Consists of developing Asia, the newly industrialized Asian economies, and Mongolia.

The country composition of this regional group is set out in Table F in the Statistical Appendix.

One question in assessing growth prospects for the region is how a sharper-than-expected slowdown in the United States would affect the region. As Chapter 4 underscores, while demand for Asian exports would be affected, several factors suggest that the overall impact is likely to be relatively well contained:

  • At this stage, the U.S. slowdown is being driven by the housing sector, with its effects on overall demand for exports from Asia likely to be muted. In contrast, the global demand for electronic goods, which is important for regional exports, particularly among the NIEs and the ASEAN-4 economies, has remained generally well supported despite some moderation toward late 2006.

  • The importance of the United States as a destination for exports has been declining in most countries—with the important exception of China—and the role of intraregional trade has been rising (Figure 2.6).

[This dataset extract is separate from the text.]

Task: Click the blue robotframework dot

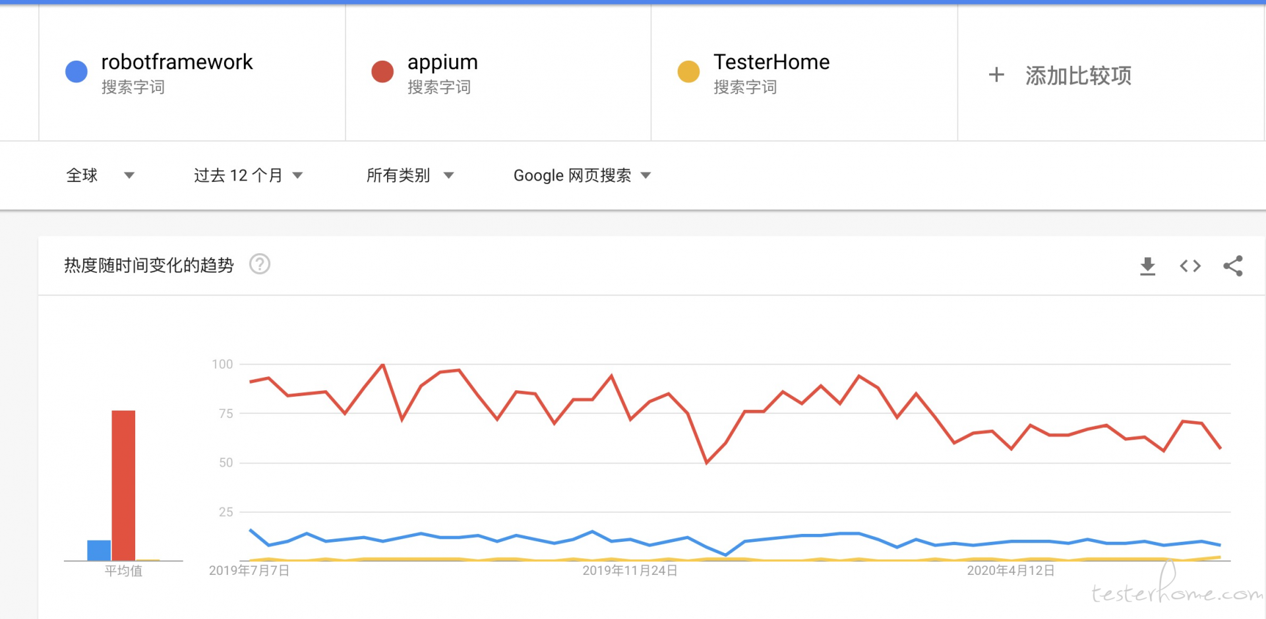Action: click(76, 71)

  • With the decline in inflationary pressures, there is room for countercyclical monetary policy in several countries. Fiscal policy could also play a role in cushioning a downturn in external demand in some countries, although in others, such as India, fiscal consolidation remains an important priority.

Figure 2.6.
Figure 2.6.

Emerging Asia: Assessing the Resilience to a Global Slowdown

Regional economies have less direct exposure to the United States than at the beginning of the decade, while their exposure to China has grown. Monetary and, in some cases, fiscal policy are also cyclically well positioned to respond to a slowdown in the demand for exports.

Sources: Haver Analytics; IMF, International Financial Statistics; and IMF staff calculations.

Against this background, the near-term outlook for growth in the region remains very positive. Real GDP growth is expected to ease this year and next, but remain at a high level. This reflects some moderation in growth in China and India in response to policy tightening and slower growth among the NIEs as global demand for exports softens. A pickup in activity, however, is expected in the ASEAN-4 economies as the effects of earlier monetary tightening fade. Risks on the upside include the possibility that the slowdown projected in China may not materialize if the effect of monetary tightening on investment proves temporary, while in India, the manufacturing sector and investment could gather added momentum in the near term. On the downside, a sharper-than-anticipated slowdown in the demand for Asian exports in general, and electronic goods in particular, could undercut growth. Financial markets in the region, especially those that appear richly valued, also remain vulnerable to any unanticipated rise in global risk aversion. A related risk arises from the inflows into many regional markets stemming from the yen carry trade. These could unwind rapidly if investors were to revise their expectations of bilateral exchange rates and interest rate differentials, particularly in the context of rising volatility in foreign exchange markets. Encouragingly, the recent rise in market volatility in Thailand after the imposition of controls on capital inflows has not spread elsewhere. Avian flu also continues to pose a risk though its impact is more difficult to quantify.

Inflationary pressures across the region remain generally well contained, with monetary tightening—and currency appreciation in some countries—having limited the second round impact of the increase in oil prices last year, although rapid credit growth poses a challenge in a number of countries. In China, the People’s Bank of China has responded to the rise in domestic liquidity and rapid investment growth by raising deposit and lending rates, strengthening liquidity management, and raising the reserve requirement ratio. Although investment has moderated in recent months, it remains high, and additional monetary tightening may well be needed. In India, upward inflationary pressures and rapid credit growth have prompted the Reserve Bank of India to raise policy rates and the cash reserve requirement for banks. With inflationary pressures still strong, some further tightening is likely to be needed.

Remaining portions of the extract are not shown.